→ **STATED GOAL**
Copy everything from the line containing "For every named" down to the end of the entries, swapping "target" for "item".

→ **EXERCISE DATA**
——
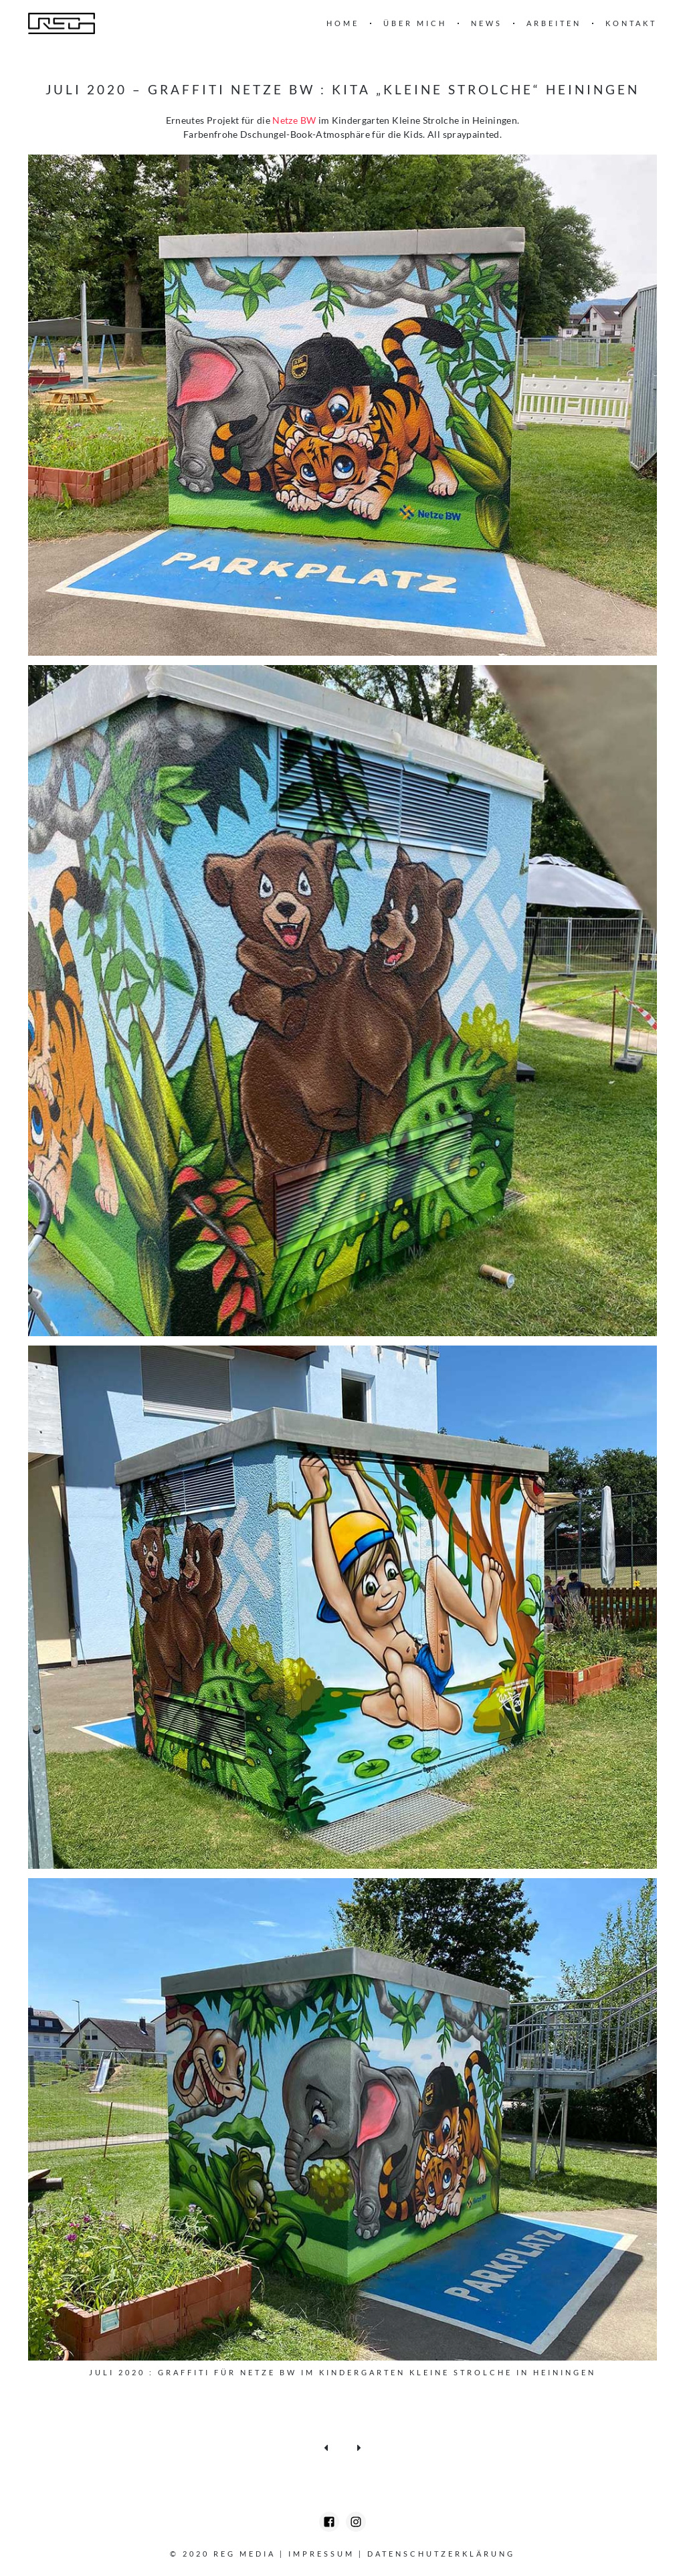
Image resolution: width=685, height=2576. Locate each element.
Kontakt (631, 23)
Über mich (415, 23)
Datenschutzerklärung (441, 2553)
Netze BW (294, 120)
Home (342, 23)
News (486, 23)
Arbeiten (553, 23)
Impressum (321, 2553)
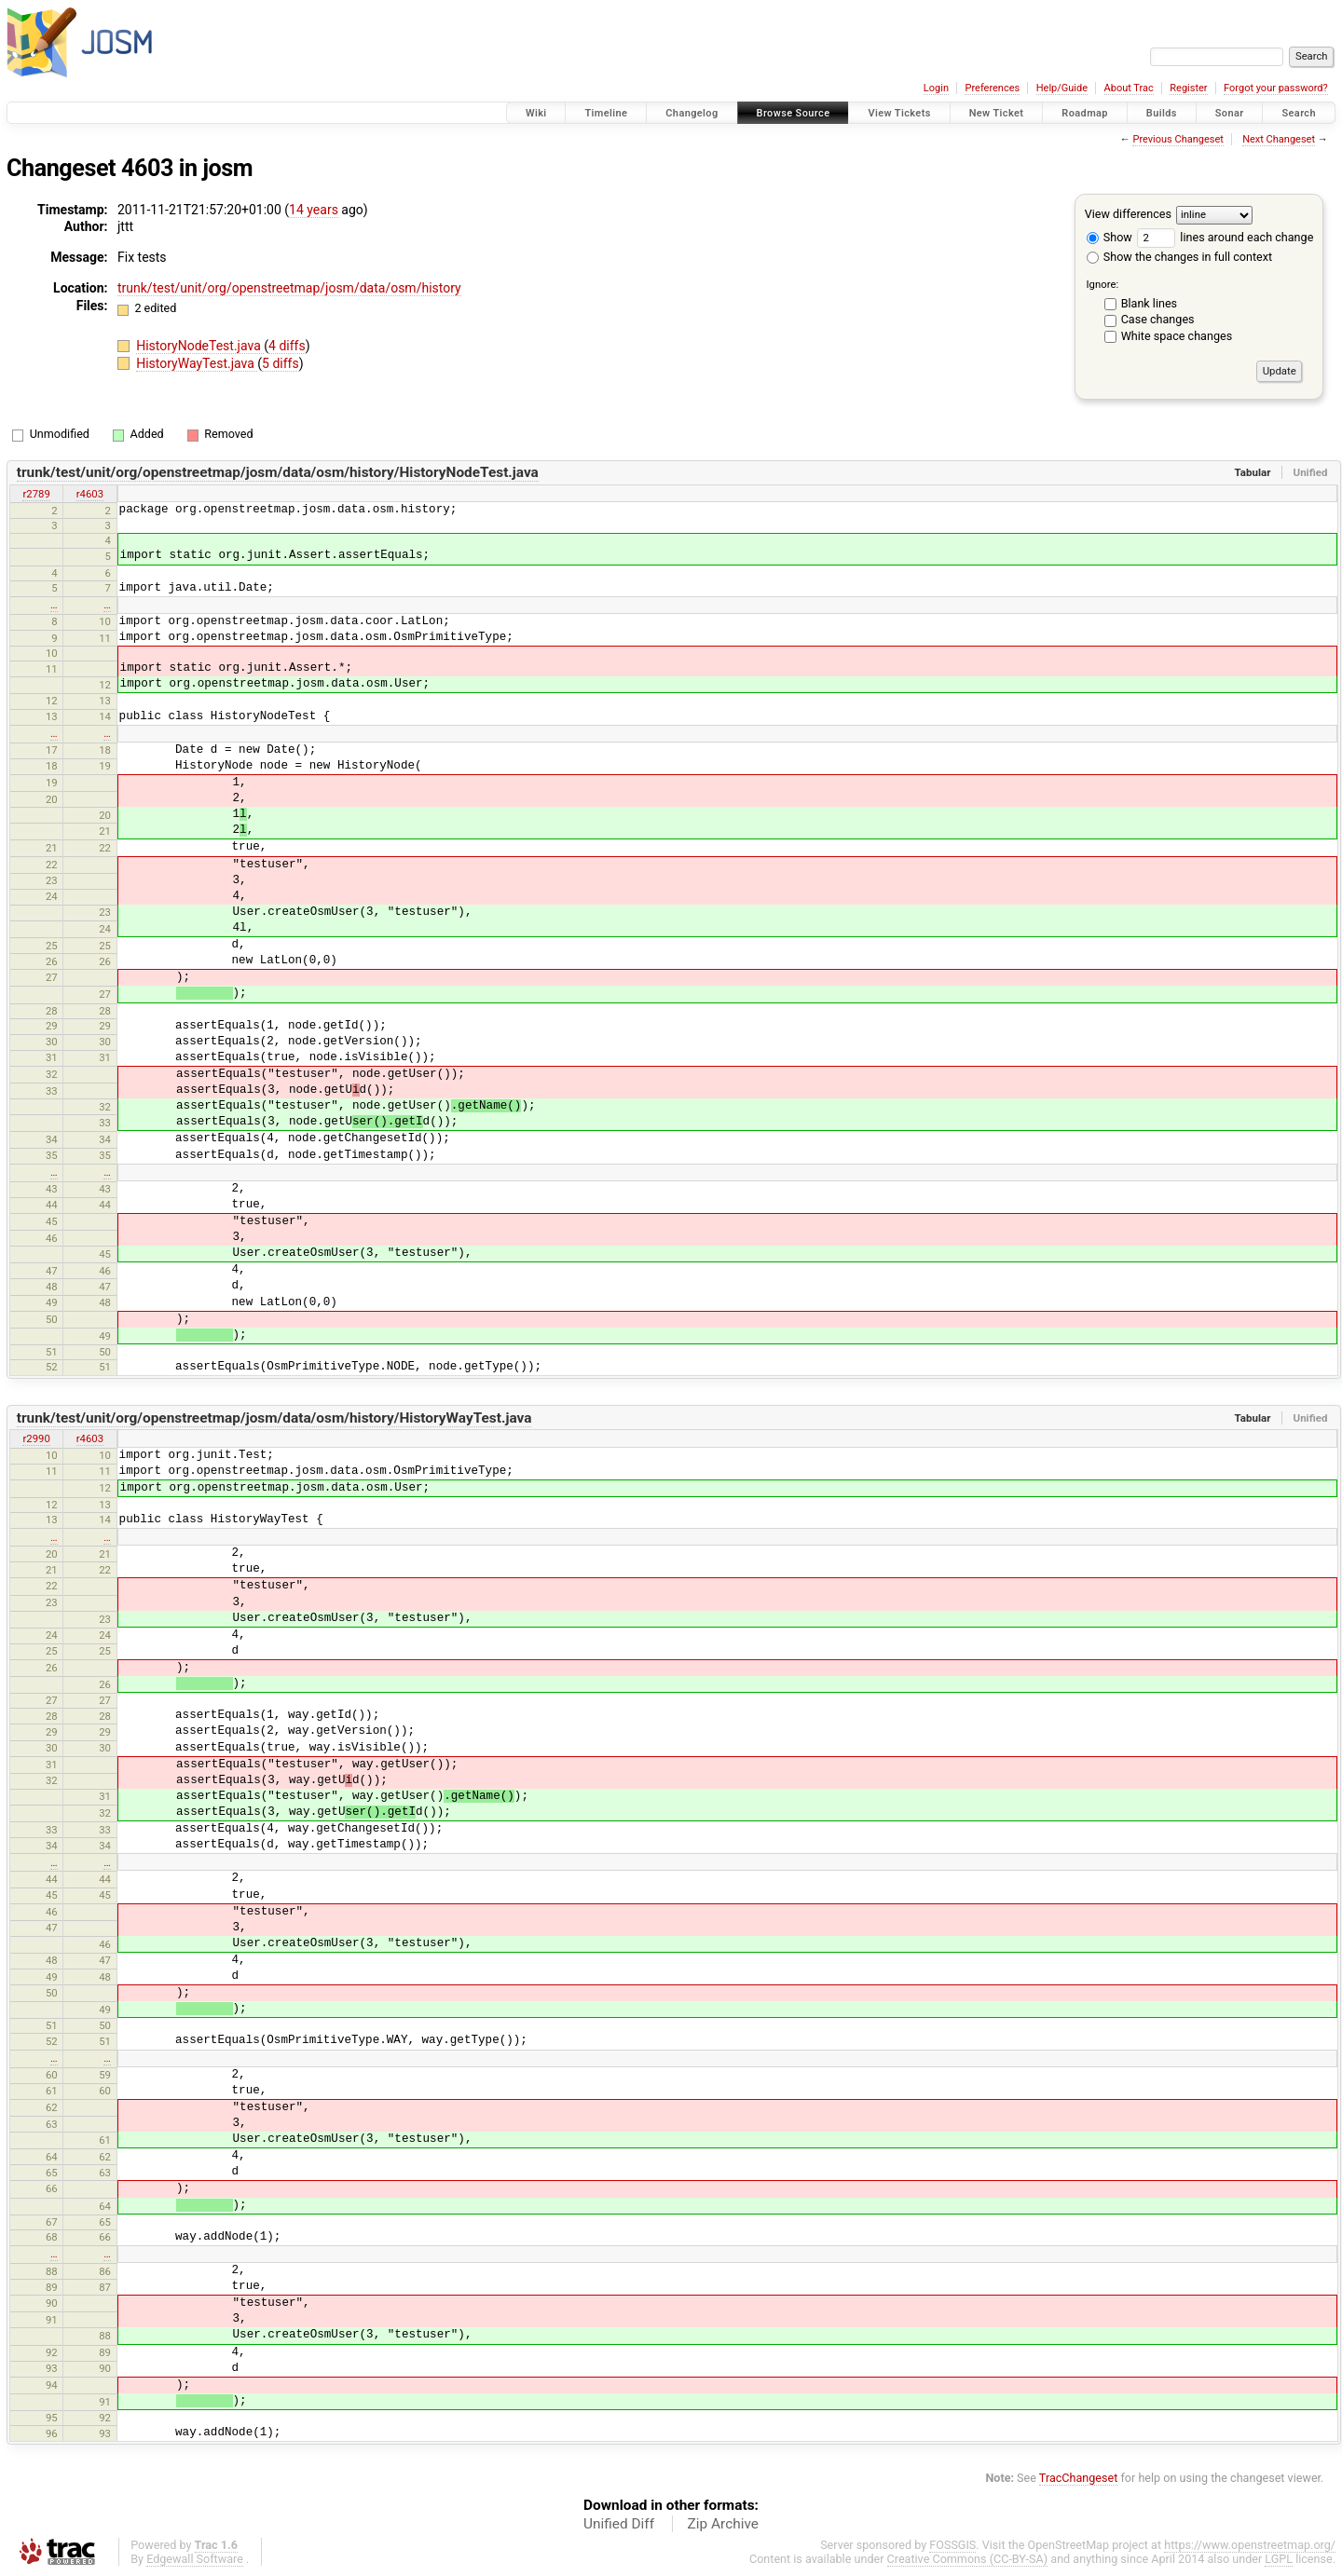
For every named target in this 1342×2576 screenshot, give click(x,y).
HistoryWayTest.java (196, 363)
——
→ **WORKED SOLUTION**
For every named item in this 1342×2576 screenshot, give click(x,y).
HistoryWayTest.java (196, 363)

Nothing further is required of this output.